XPCI11 eleva resultado e dividendos rendem 12,64% ao ano; veja valores
O fundo imobiliário XPCI11 encerrou março com resultado de R$ 7,506 milhões, acima dos R$ 7,081 milhões apurados em fevereiro.
No período, as receitas do XPCI11 alcançaram R$ 8,136 milhões, enquanto as despesas somaram R$ 629,29 mil.
Os rendimentos e ganhos de capital reconhecidos pelo regime de caixa chegaram a R$ 0,86, equivalentes a R$ 7,50 milhões no total.
A distribuição de dividendos do XPCI11 anunciada foi de R$ 0,85 por cota, com pagamento previsto para 15 de abril de 2026 aos investidores posicionados no fundo em 31 de março de 2026.
Considerando a cota de fechamento do mês, esse rendimento representa um yield anualizado de 12,64%. Com o gross-up de 15% de impostos, o retorno equivalente sobe para 15,01%.
A gestão afirmou seguir confiante na estratégia de alocação diversificada, tanto entre ativos quanto entre indexadores, com foco na geração de resultados atrativos e consistentes no longo prazo.
O desempenho de março foi sustentado principalmente pelo book de CRIs, que gerou R$ 7,2 milhões em rendimentos recebidos pelo fundo.
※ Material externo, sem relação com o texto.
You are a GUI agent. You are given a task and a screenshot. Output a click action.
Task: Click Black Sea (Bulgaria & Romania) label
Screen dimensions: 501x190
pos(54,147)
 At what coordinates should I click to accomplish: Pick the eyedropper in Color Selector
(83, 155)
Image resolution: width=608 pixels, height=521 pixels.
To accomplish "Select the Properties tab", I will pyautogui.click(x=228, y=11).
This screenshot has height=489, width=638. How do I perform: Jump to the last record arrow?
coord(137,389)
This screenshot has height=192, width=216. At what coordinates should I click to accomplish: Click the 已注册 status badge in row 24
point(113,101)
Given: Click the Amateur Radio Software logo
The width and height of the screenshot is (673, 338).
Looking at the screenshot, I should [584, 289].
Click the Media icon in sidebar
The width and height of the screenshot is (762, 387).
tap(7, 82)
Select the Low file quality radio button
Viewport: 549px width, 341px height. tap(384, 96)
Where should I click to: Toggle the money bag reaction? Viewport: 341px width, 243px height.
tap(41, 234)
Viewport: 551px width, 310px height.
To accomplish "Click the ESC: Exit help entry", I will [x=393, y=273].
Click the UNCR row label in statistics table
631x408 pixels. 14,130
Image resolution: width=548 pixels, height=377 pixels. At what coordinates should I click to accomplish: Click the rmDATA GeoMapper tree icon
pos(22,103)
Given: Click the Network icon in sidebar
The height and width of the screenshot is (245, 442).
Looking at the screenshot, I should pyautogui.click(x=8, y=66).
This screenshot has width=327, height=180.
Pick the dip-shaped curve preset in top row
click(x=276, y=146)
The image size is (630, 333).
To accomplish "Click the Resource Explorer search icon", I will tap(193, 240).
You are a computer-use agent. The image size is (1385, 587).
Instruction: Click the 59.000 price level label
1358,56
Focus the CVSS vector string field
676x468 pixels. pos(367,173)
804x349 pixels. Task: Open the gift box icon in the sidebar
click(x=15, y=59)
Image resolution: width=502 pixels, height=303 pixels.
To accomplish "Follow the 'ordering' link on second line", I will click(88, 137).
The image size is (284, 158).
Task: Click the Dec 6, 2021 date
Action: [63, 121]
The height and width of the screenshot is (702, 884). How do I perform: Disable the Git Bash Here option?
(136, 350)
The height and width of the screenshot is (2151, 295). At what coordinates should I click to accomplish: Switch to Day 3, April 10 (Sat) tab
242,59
Já a carteira de FIIs contribuiu com resultado de R$ 0,69 milhão. Ao fim do mês, o FII XPCI11 ainda mantinha uma reserva acumulada de correção monetária de R$ 2,29 milhões, equivalente a R$ 0,26 por cota.
A carteira do fundo terminou março sem movimentações relevantes em seus books. O portfólio era composto por 47 CRIs e 6 FIIs, totalizando R$ 765 milhões alocados na estratégia do XPCI11.
Além disso, o fundo imobiliário XPCI11 mantinha R$ 10 milhões em ativos de liquidez, montante destinado ao custeio de despesas e a eventuais oportunidades pontuais de alocação.
Estratégia atual do XPCI11
A estratégia central do XPCI11 permanece concentrada na manutenção de um portfólio de CRIs considerados de boa qualidade, com foco em operações de originação e estruturação próprias.
Segundo a gestão, esse modelo permite capturar prêmios implícitos nas taxas dos papéis e, com isso, gerar ganhos de capital em negociações no mercado secundário.
No book de FIIs, o foco continua direcionado a fundos de papel que, na visão da gestão, apresentam maior resiliência, com carteiras formadas majoritariamente por papéis high grade e middle risk.
A compra desses fundos no mercado secundário permite ao XPCI11 acessar indiretamente uma base mais ampla de CRIs, com preços descontados e maior diversificação.
Conforme já indicado no relatório anterior, a alocação em FIIs tem caráter tático e também funciona como instrumento de otimização de caixa. Em março, não houve aquisições relevantes nessa classe de ativo.
O movimento registrado foi a venda parcial das posições em MCCI11 e BTCI11, realizada com ganho de capital. A carteira de FIIs do XPCI11 encerrou o mês com R$ 56,25 milhões alocados.